Crafting the Video Scenes
We start inside the Ultimate Prompt Creator, and click “get started.” You will be greeted by this starting message — use it for guidance if you need it 👍
Then it is time to enter what you want to make. Now if you read my other posts, then you know I love showing screenshots of what I entered that you can use as an example. But this time I can’t. Reason why is because I made this video idea like half a year ago or so, so I will never ever find that thread back again. 🤔😂
But if you truly have no idea what to enter because you are totally new to this, here’s a quick example input. Just note that this is a very quick example I am throwing into this post out of my head. (Plus a few small tips that don’t make it too complicated.)
The more effort you put into this, the better the result will be. So if you are giving this a serious try — do not take this as-is. Put effort into it.
Example:
I want to make an AI video about [TOPIC]. What will happen inside this AI video is [BLA BLA BLA]. The feeling that the viewer will have when watching this is [FEELING]. This AI video will consist of multiple short AI videos between the length of 5–10 seconds. I have the broad idea I just described to you — but I don’t have a really concrete idea of what I want. That is what this prompt should do — it should help me flesh out this idea to a point that I can start making it.
Rules to apply:
First 5–10 Seconds: Prove the click and promise a payoff. The start must be fast, visually and narratively engaging.
Immersion & Retention: Keep the video interesting once it “really starts.” Aim to immerse viewers and avoid breaks that cause drop-off.
Human Psychology > Algorithm: Optimize for what humans want — clicks and sustained watch — not tricks.
Controversial & Extreme Opinions: Strong opinions can work if you deliver on them.
Bingeability & Chain Reaction: Design content so viewers want to watch the next video.
No Copy-Cat — Be the Purple Cow: Be original and bold; don’t just replicate others.
Don’t treat the user with soft gloves! If the user says something stupid — say so with an explanation why and how to make it better.
Character of the prompt: a very capable buddy with humor that is determined to help you achieve the best video possible — and is not shy to speak up against you in order to achieve this goal.
One quick tip before you use this. I deliberately kept this simple. The UPC will probably ask you how advanced the output should be. Meaning stuff like: SFX sounds, scenes, camera movement, voiceovers, text overlay, feelings being provoked, strength of that particular moment etc etc.
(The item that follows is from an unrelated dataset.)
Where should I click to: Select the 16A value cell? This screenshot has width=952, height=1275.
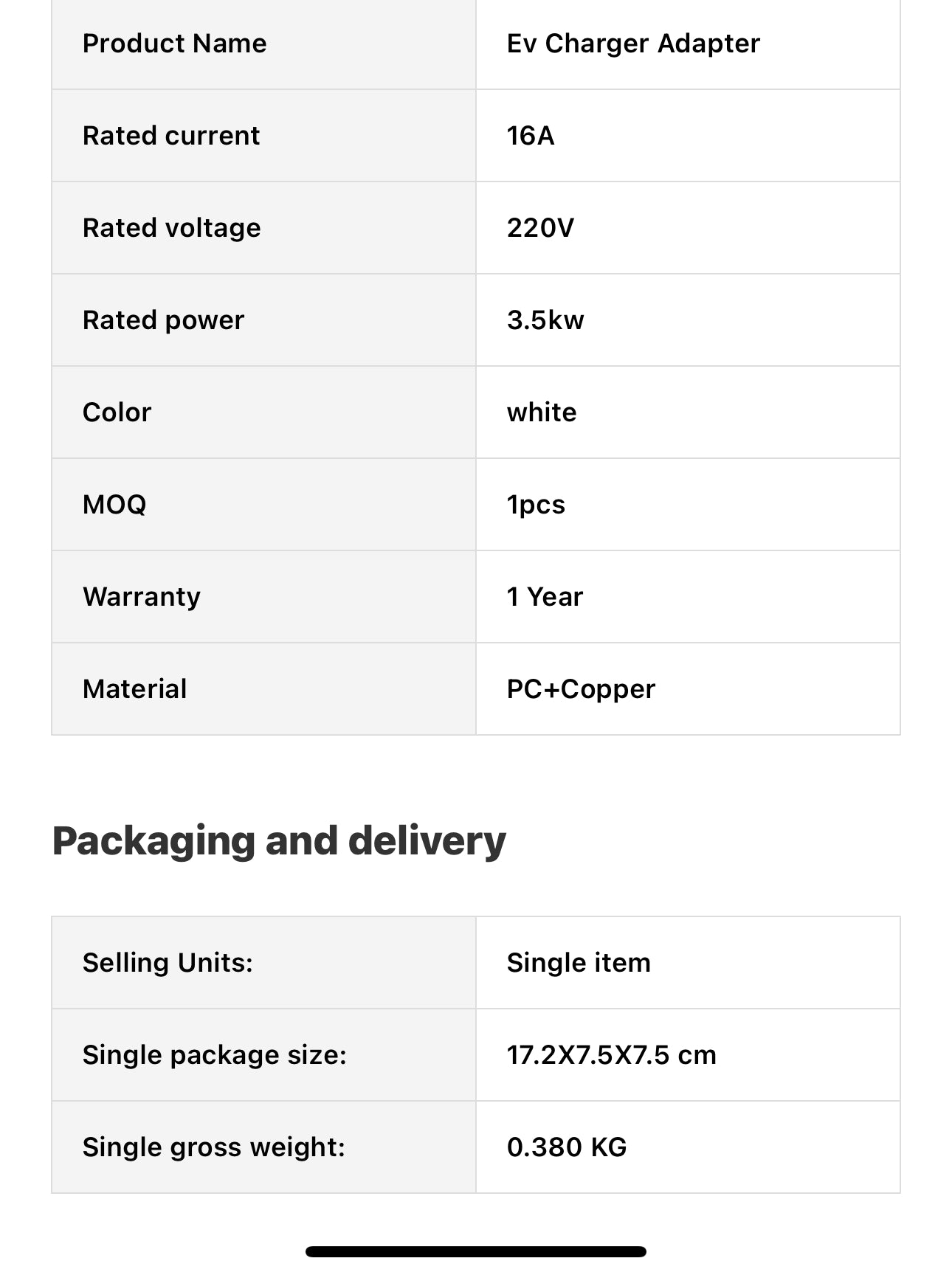688,136
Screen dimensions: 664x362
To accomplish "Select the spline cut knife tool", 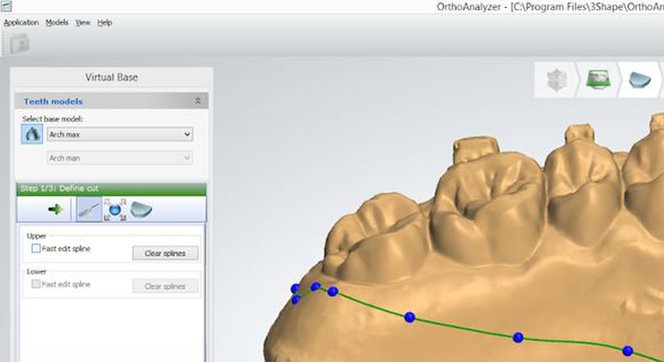I will (89, 209).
If you are new to this — say no to this! It may sound fancy, but getting all this information will very likely totally overwhelm you. Simply tell the UPC that you are not yet familiar with this, that you just entered a copy-pasted template, and that it should keep it simple for you so you can execute this in a simple and effective way. 👍💪
Anyway — then the UPC will ask you a few questions, and then produce the prompt for you that you can copy-paste. Then throw that into your favorite AI model (ChatGPT, Gemini, Grok, Copilot etc etc) and refine the video idea until you are totally satisfied! 🔥👀
Making the Images
Now you should have a solid plan of how your video will look. It is now time to start generating the images and bring the idea to life! 👀🔥
For this we go into the UPC Image Prompts GPT, and you will be greeted with this starting message:
Important to note: before you start enthusiastically throwing in all the image prompts you will be making — you first want to upload the context of the total picture of the video you will be making! That way the AI will be much better able to guide and help you, and to make it in a way that fits your video idea. Simply copy-paste the text or make screenshots of the idea, and upload those. 👍
I will give you an example of this as I did it in the Video Prompts GPT. Reason why I show Video GPT instead of Image GPT is because I didn’t fully agree with how I worked it out back then — so uploading that as reference into the Image GPT would have given it wrong information. The principle is the same though. 👍💪
Alright, so once you did that — it will ask you some questions about how to set up everything in the image prompts. Stuff like lighting, atmosphere, colors, vibe etc etc. Don’t worry though, it guides you through all this and does it even completely for you if that is what you tell it.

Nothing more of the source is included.